— Text to read —
# # #

Thanks for any insight you'd be willing to share~


----------



## DeeAnna (Feb 4, 2014)

"...So, in your opinion, is there any possible way to bring soap's pH down..."

It's a black and white answer, not an opinion. The chemistry of lye soap says absolutely no. You can lower the pH to the 8 or 9 range by choosing appropriate fatty acids. 

But a lye soap being neutral (7) or even acidic? Not a chance. If that's the direction a person is determined to go, he/she needs to look at non-soap detergents or a blend of soap and non-soap detergents.

"...Is adding the dissolved citric acid at a thin trace simply reacting/neutralizing the lye..."

Yep that's basically what happens. If you add enough citric (or other) acid, you'll end up with a soft mush of fatty acids, unreacted fat, and sodium citrate. And the pH will remain alkaline until you really go overboard with the citric acid.


----------



## MadMadamMim (Feb 5, 2014)

Many thanks, DeeAnna. It was what I suspected but I am an utter novice, so thank you for letting me pick your brain


----------



## engblom (Feb 10, 2014)

DeeAnna said:


> "
> Yep that's basically what happens. If you add enough citric (or other) acid, you'll end up with a soft mush of fatty acids, unreacted fat, and sodium
> citrate.


And what happens if you have ready reacted liquid soap wanting to make it neutral? The same, as the ions from the salt are separated when it is disolved in water?


----------



## MadMadamMim (Feb 10, 2014)

I wondered that same thing, engblom, regarding already saponified soap.  I thought one day I would try experimenting to see what happens...


----------



## FlybyStardancer (Feb 10, 2014)

engblom said:


> And what happens if you have ready reacted liquid soap wanting to make it neutral? The same, as the ions from the salt are separated when it is disolved in water?



That's my understanding. It's why liquid soap books and other resources warn to be careful not to add too much citric or boric acid while neutralizing the soap--if you add too much it starts breaking the salts apart, clouding the soap.


----------



## DeeAnna (Feb 10, 2014)

Don't confuse a SALT, in the chemistry sense of the word, with an acid or a base. When you use citric ACID or boric ACID to adjust the pH -- that is neutralization. When you add table SALT (sodium chloride, NaCl), there is no "neutralizing" going on. What you're doing when you "salt out" a fully saponified soap is you are using salt to reduce the solubility of the soap in a water-based solution until it precipitates out of solution.

A lot of water + a little bit of soap = a true solution in the chemist's sense of the term, meaning a mixture of individual molecules of soap dissolved in water
Begin to add salt -> the soap molecules begin to coalesce into larger droplets to form a colloid of soap-in-water. When a soap-water mixture becomes colloidal, the mixture becomes thicker and may become cloudy.
Add enough salt -> the soap precipitates into a more or less solid soap curd. The curd is a colloid of water-in-soap. The liquid solution left after the soap curd is removed is a solution of water, salt, glycerin, any excess lye, and soap.


----------



## judymoody (Feb 10, 2014)

I "heart" Dee Anna.  Cruising molecules at the saponification party, I love it!  I'll never think of my soap in the same way again.


----------



## boyago (Feb 10, 2014)

# # #

— Supplied material —
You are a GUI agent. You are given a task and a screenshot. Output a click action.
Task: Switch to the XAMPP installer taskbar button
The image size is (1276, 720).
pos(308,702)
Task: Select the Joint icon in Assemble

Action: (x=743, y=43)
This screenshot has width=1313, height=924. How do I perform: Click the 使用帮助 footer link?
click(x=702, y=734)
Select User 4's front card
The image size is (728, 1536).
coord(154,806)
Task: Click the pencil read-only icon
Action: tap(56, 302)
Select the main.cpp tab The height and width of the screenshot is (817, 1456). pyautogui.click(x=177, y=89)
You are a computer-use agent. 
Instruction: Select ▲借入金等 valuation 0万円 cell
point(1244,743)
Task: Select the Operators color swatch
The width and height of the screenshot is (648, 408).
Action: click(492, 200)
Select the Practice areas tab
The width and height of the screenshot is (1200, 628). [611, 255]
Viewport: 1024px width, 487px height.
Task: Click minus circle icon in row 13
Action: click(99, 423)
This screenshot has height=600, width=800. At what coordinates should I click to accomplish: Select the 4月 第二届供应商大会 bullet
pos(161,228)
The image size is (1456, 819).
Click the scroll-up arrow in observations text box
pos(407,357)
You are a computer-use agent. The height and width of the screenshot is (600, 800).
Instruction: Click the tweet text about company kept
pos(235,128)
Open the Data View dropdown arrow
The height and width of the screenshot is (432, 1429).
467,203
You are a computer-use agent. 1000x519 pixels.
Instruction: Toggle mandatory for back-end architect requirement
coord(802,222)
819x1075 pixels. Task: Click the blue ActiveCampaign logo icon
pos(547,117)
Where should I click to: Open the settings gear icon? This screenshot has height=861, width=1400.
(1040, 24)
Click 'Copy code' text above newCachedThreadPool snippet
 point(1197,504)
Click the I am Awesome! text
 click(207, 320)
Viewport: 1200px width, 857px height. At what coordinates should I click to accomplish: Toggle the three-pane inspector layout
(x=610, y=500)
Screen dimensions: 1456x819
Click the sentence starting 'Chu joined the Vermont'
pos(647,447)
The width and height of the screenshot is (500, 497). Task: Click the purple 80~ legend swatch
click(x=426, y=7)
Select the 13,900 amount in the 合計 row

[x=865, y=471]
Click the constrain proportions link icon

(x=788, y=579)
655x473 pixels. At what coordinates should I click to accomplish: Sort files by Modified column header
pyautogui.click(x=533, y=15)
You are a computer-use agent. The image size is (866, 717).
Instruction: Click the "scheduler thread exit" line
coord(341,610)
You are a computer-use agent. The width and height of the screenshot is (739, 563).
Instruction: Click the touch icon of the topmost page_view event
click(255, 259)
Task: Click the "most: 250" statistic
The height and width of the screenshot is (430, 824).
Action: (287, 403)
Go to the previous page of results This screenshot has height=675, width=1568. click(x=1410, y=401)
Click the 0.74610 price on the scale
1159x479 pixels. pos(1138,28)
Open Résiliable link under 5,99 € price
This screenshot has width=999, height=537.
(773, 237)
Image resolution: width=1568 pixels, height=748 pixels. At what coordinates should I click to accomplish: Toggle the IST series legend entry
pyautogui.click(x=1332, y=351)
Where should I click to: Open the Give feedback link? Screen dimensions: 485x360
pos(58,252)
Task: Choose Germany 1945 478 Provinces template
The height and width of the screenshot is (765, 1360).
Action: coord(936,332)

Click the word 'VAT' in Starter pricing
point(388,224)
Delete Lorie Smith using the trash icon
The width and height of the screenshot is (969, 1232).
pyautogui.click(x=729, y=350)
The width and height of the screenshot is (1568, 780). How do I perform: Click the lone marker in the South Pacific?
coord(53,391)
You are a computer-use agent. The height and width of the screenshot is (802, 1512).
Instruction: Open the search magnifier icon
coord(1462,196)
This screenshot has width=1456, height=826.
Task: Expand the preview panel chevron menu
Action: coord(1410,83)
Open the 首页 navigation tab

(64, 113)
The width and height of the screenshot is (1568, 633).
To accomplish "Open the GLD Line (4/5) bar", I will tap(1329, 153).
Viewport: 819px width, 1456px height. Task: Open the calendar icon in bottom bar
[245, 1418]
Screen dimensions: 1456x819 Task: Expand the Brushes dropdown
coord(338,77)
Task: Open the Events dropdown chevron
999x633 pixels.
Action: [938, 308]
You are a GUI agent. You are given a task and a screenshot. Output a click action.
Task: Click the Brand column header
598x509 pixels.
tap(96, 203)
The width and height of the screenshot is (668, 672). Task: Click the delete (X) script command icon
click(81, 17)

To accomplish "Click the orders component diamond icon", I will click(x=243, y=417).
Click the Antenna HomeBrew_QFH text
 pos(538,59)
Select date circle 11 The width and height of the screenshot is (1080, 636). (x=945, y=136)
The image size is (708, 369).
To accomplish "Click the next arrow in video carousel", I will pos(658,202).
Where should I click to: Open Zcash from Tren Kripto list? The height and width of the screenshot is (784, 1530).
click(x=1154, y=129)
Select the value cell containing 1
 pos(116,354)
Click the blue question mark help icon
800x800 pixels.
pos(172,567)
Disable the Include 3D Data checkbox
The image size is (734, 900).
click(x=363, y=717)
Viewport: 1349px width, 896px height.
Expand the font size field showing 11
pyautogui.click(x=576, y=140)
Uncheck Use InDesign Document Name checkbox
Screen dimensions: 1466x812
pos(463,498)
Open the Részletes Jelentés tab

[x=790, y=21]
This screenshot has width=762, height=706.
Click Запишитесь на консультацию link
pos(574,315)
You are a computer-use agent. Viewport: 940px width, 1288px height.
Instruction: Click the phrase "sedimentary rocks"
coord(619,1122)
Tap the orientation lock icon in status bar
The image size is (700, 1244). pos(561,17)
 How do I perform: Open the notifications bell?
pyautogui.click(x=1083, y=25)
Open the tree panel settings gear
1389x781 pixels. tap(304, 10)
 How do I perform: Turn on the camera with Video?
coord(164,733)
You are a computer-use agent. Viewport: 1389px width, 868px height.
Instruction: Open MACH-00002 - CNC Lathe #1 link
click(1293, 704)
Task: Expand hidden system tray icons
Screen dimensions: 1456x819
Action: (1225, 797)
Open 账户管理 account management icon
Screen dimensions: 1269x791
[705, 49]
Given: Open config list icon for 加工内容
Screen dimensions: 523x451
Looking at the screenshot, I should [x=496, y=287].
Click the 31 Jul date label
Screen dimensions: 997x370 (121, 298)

# # #

— Written tasks —
A. In the soap pH thread, what is the liquid solution left behind once the soap curd is removed made of? List every component.
B. According to the soap pH thread, what pH range can a lye soap reach through the choice of fatty acids?
C. Continue the forum thread on soap pH from its last line.

— Results by task —
A. Water, salt, glycerin, any excess lye, and soap.

B. The 8 or 9 range.

C.
judymoody said:


> I "heart" Dee Anna.  Cruising molecules at the saponification party, I love it!  I'll never think of my soap in the same way again.



If we click the "Follow" button on DeeAnna's profile do we have to wear robes or have to show up at dinner handing out pamphlets? Do we get cool names or a "compound"? Trip to central America?


----------



## DeeAnna (Feb 11, 2014)

Hmmm, well, Boyago, my "followers" actually get a pair of dorky polyester high-water pants, a white plastic pocket protector with a mechanical pencil and separate eraser included, and really geeky glasses.  

Unless you qualify for my super-duper package, and then I'll throw in a full-size vintage slide rule complete with leatherette holster and belt loop -- but you have to actually know how to use it to qualify!

http://www.starpulse.com/news/Dee_Doyle/2009/06/02/everything_geeky_the_meaning_of_geek_aam


----------



## boyago (Feb 11, 2014)

I sound so much less sexy when you describe me.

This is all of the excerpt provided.